* Work task: Take every line from the data that has the word "computer" in it.

* Data listing:
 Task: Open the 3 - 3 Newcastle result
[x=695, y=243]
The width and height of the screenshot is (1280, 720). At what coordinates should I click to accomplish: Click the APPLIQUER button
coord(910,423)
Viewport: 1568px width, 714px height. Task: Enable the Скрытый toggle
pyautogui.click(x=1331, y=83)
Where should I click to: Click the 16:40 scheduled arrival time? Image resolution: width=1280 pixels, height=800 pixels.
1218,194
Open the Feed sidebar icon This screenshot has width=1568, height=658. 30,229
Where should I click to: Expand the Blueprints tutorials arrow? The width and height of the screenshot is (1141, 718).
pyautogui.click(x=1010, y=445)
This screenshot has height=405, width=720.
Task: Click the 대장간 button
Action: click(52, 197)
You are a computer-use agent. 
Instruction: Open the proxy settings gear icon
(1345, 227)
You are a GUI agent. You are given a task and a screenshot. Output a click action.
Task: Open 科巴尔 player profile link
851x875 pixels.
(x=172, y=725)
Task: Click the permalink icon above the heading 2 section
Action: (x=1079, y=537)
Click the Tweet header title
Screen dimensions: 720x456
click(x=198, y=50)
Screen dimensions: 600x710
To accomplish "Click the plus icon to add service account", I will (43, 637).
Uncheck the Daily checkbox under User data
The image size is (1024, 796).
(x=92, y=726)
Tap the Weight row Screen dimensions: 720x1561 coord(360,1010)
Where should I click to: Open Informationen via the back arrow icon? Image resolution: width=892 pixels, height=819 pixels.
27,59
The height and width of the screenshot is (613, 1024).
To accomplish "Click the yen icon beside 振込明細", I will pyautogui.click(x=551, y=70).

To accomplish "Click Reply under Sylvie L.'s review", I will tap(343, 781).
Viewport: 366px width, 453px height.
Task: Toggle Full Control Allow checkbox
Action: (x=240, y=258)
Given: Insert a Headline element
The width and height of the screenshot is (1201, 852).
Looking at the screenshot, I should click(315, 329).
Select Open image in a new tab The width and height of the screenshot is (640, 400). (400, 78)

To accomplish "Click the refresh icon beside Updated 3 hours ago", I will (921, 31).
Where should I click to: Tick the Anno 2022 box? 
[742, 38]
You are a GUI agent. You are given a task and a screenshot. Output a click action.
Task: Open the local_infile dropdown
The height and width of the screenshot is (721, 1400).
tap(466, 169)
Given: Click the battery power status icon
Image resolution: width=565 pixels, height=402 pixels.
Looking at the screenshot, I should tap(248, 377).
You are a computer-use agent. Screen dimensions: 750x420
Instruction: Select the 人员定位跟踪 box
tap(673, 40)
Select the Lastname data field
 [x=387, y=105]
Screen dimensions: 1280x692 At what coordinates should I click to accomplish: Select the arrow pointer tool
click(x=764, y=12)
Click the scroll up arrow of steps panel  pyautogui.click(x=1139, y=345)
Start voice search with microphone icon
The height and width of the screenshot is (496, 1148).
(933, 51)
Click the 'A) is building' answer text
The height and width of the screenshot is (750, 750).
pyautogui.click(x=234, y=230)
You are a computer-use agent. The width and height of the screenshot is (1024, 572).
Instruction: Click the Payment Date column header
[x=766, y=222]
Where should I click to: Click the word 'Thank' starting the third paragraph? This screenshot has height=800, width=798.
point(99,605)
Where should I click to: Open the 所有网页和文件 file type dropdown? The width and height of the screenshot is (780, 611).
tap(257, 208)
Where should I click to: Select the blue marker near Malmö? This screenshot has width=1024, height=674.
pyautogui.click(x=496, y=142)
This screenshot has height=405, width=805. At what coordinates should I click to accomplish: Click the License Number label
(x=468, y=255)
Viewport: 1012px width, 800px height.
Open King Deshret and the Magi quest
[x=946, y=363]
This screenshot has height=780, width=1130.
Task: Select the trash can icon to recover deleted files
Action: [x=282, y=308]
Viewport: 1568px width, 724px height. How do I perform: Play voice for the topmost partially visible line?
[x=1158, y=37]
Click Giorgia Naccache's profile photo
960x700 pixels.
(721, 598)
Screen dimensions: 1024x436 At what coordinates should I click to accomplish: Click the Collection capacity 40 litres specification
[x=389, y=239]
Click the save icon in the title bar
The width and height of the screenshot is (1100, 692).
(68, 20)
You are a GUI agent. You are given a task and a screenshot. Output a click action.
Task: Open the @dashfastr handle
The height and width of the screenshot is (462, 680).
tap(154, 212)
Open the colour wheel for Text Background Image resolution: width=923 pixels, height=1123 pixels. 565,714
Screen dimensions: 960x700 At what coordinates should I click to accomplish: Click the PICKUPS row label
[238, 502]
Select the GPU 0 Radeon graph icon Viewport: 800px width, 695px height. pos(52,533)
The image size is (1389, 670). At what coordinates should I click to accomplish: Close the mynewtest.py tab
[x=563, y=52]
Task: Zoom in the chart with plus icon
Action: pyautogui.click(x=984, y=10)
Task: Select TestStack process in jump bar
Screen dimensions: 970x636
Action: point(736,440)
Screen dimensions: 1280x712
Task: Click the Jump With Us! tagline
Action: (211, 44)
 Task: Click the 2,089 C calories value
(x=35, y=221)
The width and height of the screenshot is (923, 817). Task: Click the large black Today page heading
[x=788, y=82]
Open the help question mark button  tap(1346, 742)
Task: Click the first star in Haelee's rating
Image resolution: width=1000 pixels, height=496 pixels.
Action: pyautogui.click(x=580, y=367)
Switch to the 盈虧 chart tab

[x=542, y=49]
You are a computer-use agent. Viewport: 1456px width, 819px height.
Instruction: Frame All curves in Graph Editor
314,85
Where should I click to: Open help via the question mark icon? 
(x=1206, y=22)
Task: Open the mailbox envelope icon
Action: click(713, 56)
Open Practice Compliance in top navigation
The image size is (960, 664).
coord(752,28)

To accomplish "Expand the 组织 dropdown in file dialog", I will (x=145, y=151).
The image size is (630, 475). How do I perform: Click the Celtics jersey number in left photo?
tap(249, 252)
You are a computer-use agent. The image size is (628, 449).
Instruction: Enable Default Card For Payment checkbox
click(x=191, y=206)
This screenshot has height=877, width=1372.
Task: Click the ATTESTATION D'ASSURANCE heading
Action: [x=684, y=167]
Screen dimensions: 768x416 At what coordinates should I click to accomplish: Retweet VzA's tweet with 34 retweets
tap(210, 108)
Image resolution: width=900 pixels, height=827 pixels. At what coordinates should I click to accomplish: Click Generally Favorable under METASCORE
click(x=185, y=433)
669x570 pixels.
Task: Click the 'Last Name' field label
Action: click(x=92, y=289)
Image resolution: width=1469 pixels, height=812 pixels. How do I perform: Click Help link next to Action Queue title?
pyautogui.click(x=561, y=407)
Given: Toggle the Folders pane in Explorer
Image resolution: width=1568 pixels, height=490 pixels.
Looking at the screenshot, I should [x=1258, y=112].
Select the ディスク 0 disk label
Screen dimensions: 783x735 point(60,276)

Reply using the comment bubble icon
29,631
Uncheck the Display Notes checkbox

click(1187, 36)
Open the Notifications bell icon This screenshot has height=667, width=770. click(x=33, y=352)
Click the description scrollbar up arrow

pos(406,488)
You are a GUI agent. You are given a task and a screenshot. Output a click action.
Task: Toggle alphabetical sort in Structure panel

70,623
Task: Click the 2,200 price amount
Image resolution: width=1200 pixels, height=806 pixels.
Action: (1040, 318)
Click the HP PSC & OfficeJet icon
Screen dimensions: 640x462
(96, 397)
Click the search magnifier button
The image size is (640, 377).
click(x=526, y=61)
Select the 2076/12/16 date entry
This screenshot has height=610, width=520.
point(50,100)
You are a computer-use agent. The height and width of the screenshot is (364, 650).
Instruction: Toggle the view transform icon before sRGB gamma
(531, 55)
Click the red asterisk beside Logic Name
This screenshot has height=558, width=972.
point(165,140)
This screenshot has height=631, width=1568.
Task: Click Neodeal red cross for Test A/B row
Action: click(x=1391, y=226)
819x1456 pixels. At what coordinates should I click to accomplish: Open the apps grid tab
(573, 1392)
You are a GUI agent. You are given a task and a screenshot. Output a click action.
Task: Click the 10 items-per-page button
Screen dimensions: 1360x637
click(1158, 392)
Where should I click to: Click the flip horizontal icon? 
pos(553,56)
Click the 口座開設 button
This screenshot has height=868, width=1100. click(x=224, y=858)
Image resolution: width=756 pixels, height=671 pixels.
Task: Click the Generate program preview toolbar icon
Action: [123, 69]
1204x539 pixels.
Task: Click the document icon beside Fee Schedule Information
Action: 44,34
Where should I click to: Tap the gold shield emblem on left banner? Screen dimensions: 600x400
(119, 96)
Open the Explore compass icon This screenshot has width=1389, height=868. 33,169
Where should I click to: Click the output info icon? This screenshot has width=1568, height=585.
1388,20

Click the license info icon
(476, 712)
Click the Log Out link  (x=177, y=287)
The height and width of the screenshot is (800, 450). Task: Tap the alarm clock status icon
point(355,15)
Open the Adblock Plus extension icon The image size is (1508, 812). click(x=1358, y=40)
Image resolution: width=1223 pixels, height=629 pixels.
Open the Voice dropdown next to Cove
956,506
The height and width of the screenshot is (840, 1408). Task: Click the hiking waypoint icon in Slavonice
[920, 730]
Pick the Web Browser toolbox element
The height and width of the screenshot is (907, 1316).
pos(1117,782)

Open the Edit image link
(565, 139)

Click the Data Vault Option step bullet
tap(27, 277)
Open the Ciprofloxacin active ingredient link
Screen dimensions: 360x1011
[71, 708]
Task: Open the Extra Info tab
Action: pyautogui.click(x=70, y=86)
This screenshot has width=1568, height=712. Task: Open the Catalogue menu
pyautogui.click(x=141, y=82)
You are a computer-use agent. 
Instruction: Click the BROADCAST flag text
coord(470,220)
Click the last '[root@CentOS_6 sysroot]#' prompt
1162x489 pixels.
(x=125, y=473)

* Exercise answer:
You are a computer-use agent. 
You are a computer-use agent. Screen dimensions: 750x420
You are a computer-use agent. The width and height of the screenshot is (1024, 572).
You are a computer-use agent. Viewport: 1456px width, 819px height.
You are a computer-use agent. The image size is (628, 449).
You are a computer-use agent. The height and width of the screenshot is (364, 650).
You are a computer-use agent. 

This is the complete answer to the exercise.